■ SUPPLIED MATERIAL
----------

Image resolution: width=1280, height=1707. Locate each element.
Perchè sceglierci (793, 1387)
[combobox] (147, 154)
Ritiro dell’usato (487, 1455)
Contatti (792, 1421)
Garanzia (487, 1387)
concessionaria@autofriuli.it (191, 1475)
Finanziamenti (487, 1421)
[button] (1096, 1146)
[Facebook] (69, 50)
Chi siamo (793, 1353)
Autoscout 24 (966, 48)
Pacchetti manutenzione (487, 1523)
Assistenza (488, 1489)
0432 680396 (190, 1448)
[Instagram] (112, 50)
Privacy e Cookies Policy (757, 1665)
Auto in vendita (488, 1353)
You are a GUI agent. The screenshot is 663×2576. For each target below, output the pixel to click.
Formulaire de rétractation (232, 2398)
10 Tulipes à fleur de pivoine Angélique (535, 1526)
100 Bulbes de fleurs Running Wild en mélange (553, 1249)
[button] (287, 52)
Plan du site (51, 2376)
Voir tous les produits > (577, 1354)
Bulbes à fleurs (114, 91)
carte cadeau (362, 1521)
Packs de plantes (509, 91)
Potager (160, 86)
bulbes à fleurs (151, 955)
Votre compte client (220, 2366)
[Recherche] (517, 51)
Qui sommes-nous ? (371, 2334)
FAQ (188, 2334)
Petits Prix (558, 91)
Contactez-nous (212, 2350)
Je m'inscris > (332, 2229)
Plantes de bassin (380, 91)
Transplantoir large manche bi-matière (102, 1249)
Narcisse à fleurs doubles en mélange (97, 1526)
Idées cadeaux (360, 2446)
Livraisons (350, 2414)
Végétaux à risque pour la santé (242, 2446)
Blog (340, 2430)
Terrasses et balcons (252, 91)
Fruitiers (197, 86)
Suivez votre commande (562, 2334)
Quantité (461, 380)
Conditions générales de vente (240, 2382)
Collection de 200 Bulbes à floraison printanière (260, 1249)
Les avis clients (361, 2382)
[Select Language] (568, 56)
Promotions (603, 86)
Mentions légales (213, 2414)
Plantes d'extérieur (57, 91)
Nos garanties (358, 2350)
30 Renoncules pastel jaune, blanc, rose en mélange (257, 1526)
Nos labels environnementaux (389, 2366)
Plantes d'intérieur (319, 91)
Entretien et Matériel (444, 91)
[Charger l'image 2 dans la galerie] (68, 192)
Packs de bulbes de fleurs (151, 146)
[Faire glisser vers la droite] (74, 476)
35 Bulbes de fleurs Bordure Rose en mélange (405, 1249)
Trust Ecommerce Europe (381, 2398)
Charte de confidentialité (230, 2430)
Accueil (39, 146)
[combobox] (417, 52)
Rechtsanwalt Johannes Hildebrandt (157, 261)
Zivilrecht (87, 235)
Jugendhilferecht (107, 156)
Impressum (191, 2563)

----------

■ TASK REQUIREMENTS
Start at the first line of the material and write everything out exactly.

■ ANSWER AREA
Image resolution: width=1280, height=1707. Locate each element.
Perchè sceglierci (793, 1387)
[combobox] (147, 154)
Ritiro dell’usato (487, 1455)
Contatti (792, 1421)
Garanzia (487, 1387)
concessionaria@autofriuli.it (191, 1475)
Finanziamenti (487, 1421)
[button] (1096, 1146)
[Facebook] (69, 50)
Chi siamo (793, 1353)
Autoscout 24 (966, 48)
Pacchetti manutenzione (487, 1523)
Assistenza (488, 1489)
0432 680396 (190, 1448)
[Instagram] (112, 50)
Privacy e Cookies Policy (757, 1665)
Auto in vendita (488, 1353)
You are a GUI agent. The screenshot is 663×2576. For each target below, output the pixel to click.
Formulaire de rétractation (232, 2398)
10 Tulipes à fleur de pivoine Angélique (535, 1526)
100 Bulbes de fleurs Running Wild en mélange (553, 1249)
[button] (287, 52)
Plan du site (51, 2376)
Voir tous les produits > (577, 1354)
Bulbes à fleurs (114, 91)
carte cadeau (362, 1521)
Packs de plantes (509, 91)
Potager (160, 86)
bulbes à fleurs (151, 955)
Votre compte client (220, 2366)
[Recherche] (517, 51)
Qui sommes-nous ? (371, 2334)
FAQ (188, 2334)
Petits Prix (558, 91)
Contactez-nous (212, 2350)
Je m'inscris > (332, 2229)
Plantes de bassin (380, 91)
Transplantoir large manche bi-matière (102, 1249)
Narcisse à fleurs doubles en mélange (97, 1526)
Idées cadeaux (360, 2446)
Livraisons (350, 2414)
Végétaux à risque pour la santé (242, 2446)
Blog (340, 2430)
Terrasses et balcons (252, 91)
Fruitiers (197, 86)
Suivez votre commande (562, 2334)
Quantité (461, 380)
Conditions générales de vente (240, 2382)
Collection de 200 Bulbes à floraison printanière (260, 1249)
Les avis clients (361, 2382)
[Select Language] (568, 56)
Promotions (603, 86)
Mentions légales (213, 2414)
Plantes d'extérieur (57, 91)
Nos garanties (358, 2350)
30 Renoncules pastel jaune, blanc, rose en mélange (257, 1526)
Nos labels environnementaux (389, 2366)
Plantes d'intérieur (319, 91)
Entretien et Matériel (444, 91)
[Charger l'image 2 dans la galerie] (68, 192)
Packs de bulbes de fleurs (151, 146)
[Faire glisser vers la droite] (74, 476)
35 Bulbes de fleurs Bordure Rose en mélange (405, 1249)
Trust Ecommerce Europe (381, 2398)
Charte de confidentialité (230, 2430)
Accueil (39, 146)
[combobox] (417, 52)
Rechtsanwalt Johannes Hildebrandt (157, 261)
Zivilrecht (87, 235)
Jugendhilferecht (107, 156)
Impressum (191, 2563)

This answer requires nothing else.